Right after she made the Perry Mason movie, Francis re-entered the soap factory at ABC’s Los Angeles studio at Prospect and Vermont, where “General Hospital” is the major profit center.

Our story picks up when the charming blond actress, 31, finds herself at loose ends in New York City, where she had gone three years before to re-energize her career. Once daytime TV’s biggest attraction, the still-young star is unhappy apart from her husband, Jonathan Frakes, who is hard at work in Los Angeles as one of the stars of “Star Trek: The Next Generation.”

“Shockingly, I chose my personal life over my career,” Francis says of her decision to abandon her attempt to break into theater in New York and return to Hollywood. “Did I want to stay there by myself for another year or two or did I want to be with my husband? My choice surprised even me.

“The first year we were apart, phoning each other four times a day, it was very romantic. The second year it was tiring. The third year it was torture, and I couldn’t handle it anymore.”

So Francis sublet her New York apartment and said goodbye to the snow and the street people and the snubs at auditions.

“Luckily, I have a blessed life,” she says. “I could come home to a job where I’m welcomed with open arms and live at last in the same house as my husband instead of having to take an airplane to see him. This is going to be a fun year.”

In addition to “Perry Mason” and “General Hospital,” Francis will appear in the third massive installment of the John Jakes Civil War saga, “North and South.” In this six-hour mini-series, airing next year and subtitled “Heaven and Hell,” she again appears as Southern belle Brett Main. Brett is reunited briefly with the Hazzard family “after a terrible tragedy,” she says.
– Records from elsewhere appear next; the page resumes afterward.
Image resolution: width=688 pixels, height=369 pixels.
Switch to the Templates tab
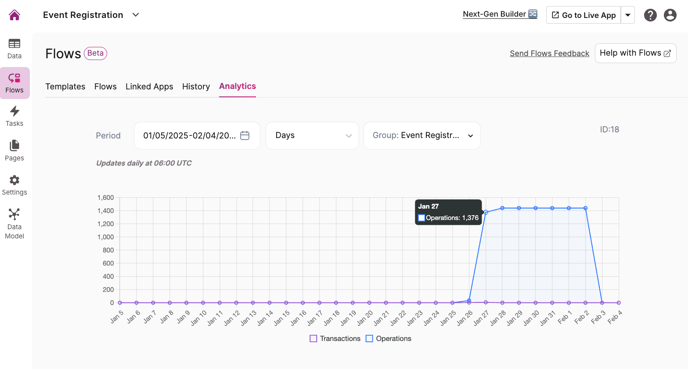tap(65, 86)
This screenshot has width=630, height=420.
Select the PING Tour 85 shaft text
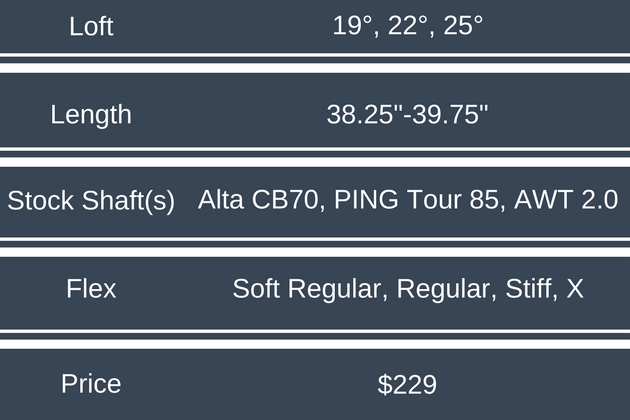point(416,201)
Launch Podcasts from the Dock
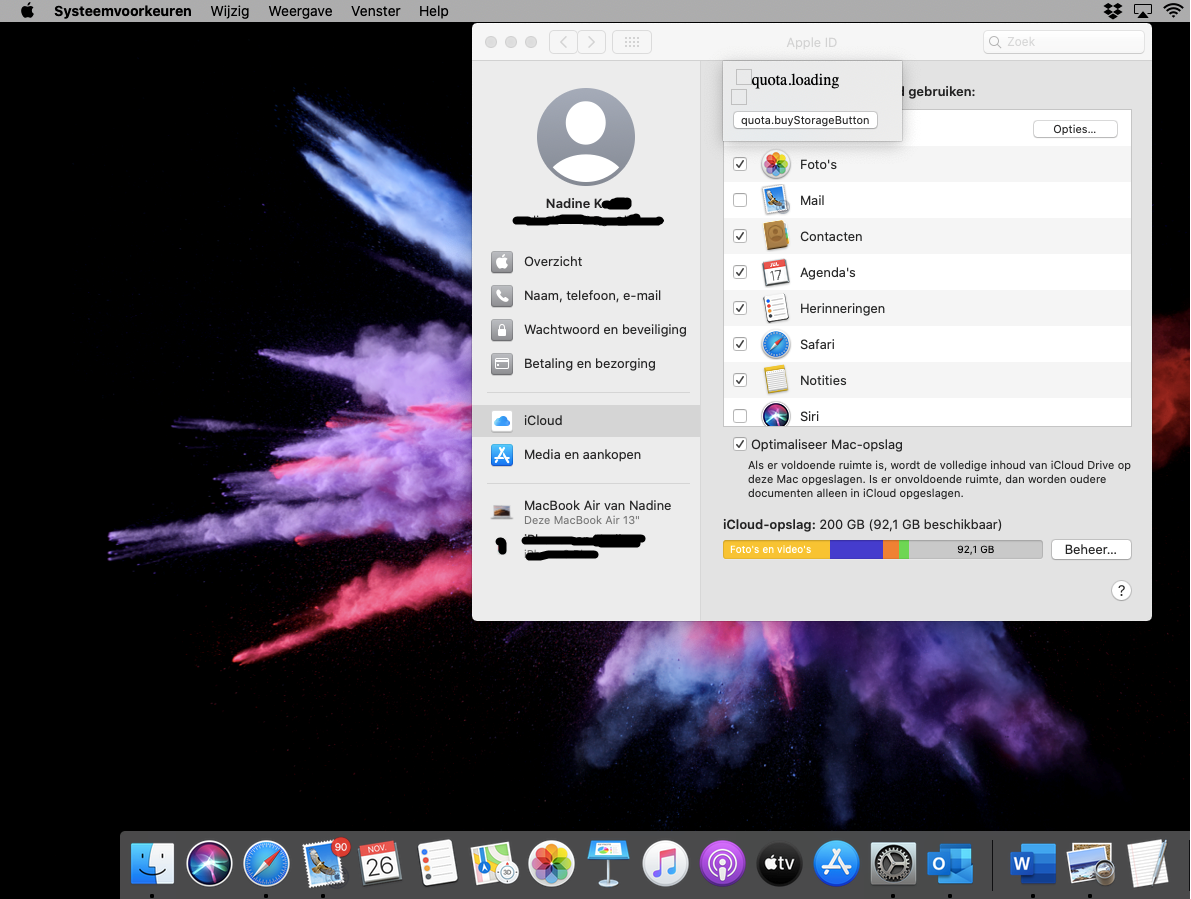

Francis naturally lapses into soapese to describe “North and South,” now that she’s back in the “General Hospital” factory. She has a year’s contract and is grateful that ABC went all-out to trumpet “the return of Luke and Laura.” The network even splurged on a location shoot in sunny Buffalo, for scenes showing the golden pair on the run from the Mafia.

“I love the fan attention,” Francis says. “This time I don’t expect the mania, more `Gee, it’s nice to see old friends again.’ I wouldn’t want the hair-pulling hysteria again.”

She remembers one frightening moment 12 years ago at the height of the Luke-and-Laura hype. “We were doing a personal appearance in Atlantic City. People were crying and throwing themselves onto the limo.

“I saw a woman convulsing a few feet away from the car. I pushed out of the car and went up to her. The network people were screaming, `Get Genie back in here!’ I ran up to the convulsing woman and hugged her to calm her down.

“She didn’t respond. She stayed in her mania. I realized it wasn’t me. It had nothing to do with me.”

Another lesson about acting, to go with “spoof yourself whenever you can” and “die in costume”: “It’s only a job.”